▶ _WHAT YOU HAVE TO DO_:
Please rewrite the records from the line with "Task: Click the Qualification" to the line with "pyautogui.click(x=422, y=174)", replacing "label" with "text" and leaving everything else unchanged.

══════

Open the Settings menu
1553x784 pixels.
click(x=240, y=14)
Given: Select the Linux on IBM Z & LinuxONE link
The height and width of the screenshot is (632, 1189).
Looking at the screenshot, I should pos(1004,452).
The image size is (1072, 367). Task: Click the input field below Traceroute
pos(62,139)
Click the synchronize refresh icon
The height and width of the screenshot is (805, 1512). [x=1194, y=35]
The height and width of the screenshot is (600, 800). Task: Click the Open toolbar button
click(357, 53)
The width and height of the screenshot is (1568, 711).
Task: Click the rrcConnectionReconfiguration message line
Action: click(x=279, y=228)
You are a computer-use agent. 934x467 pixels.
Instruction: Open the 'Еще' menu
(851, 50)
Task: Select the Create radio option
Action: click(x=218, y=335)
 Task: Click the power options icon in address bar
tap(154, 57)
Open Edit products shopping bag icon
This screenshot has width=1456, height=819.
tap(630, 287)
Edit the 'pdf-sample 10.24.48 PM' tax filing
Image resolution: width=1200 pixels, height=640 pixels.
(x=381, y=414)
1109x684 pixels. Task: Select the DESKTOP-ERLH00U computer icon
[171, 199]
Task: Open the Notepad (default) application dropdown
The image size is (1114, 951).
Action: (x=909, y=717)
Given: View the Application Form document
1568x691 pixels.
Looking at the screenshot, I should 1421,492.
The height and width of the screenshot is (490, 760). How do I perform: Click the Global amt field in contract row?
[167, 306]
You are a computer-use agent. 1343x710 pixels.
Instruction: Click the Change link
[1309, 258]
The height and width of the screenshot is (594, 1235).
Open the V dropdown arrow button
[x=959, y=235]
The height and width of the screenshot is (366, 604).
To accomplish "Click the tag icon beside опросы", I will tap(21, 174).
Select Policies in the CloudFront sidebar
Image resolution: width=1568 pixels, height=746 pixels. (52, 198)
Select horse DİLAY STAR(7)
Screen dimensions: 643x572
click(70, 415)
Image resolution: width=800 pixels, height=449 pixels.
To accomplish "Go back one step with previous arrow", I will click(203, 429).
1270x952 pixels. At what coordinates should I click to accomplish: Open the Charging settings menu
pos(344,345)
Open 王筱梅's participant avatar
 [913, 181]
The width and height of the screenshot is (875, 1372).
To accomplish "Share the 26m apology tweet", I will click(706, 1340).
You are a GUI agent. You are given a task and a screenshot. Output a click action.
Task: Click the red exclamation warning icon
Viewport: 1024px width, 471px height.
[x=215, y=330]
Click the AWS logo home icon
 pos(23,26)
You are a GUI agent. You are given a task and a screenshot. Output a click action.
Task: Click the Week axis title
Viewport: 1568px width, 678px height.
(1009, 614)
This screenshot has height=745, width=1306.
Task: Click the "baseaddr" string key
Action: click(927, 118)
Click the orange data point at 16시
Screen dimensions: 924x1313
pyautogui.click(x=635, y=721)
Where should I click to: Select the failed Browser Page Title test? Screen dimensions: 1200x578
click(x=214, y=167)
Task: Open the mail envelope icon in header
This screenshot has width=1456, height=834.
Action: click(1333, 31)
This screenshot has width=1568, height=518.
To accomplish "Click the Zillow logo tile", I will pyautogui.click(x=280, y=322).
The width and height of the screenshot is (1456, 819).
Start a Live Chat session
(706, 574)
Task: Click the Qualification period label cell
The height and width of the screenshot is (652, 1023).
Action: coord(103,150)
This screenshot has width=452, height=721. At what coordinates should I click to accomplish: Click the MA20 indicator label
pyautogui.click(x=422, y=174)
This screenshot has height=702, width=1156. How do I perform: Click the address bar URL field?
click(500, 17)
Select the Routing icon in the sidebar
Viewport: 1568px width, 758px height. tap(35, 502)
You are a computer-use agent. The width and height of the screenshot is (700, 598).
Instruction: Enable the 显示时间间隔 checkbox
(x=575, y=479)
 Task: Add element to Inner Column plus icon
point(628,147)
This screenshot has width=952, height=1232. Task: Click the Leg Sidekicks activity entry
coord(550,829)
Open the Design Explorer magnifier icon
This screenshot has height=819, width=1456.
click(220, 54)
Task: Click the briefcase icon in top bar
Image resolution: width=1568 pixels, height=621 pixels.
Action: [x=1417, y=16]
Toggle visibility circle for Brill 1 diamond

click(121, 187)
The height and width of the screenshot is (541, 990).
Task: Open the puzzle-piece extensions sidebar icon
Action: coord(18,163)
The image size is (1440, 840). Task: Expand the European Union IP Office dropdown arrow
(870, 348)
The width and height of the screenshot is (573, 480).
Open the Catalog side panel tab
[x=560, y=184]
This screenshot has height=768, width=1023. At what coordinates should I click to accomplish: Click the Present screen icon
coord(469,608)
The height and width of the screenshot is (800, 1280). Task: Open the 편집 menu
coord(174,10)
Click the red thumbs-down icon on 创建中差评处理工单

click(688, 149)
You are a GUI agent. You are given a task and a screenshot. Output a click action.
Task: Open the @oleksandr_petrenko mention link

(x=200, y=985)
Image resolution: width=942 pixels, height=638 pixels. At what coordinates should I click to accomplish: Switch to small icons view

══════

▶ _FINISHED TASK_:
Task: Click the Qualification period text cell
The height and width of the screenshot is (652, 1023).
Action: coord(103,150)
This screenshot has width=452, height=721. At what coordinates should I click to accomplish: Click the MA20 indicator text
pyautogui.click(x=422, y=174)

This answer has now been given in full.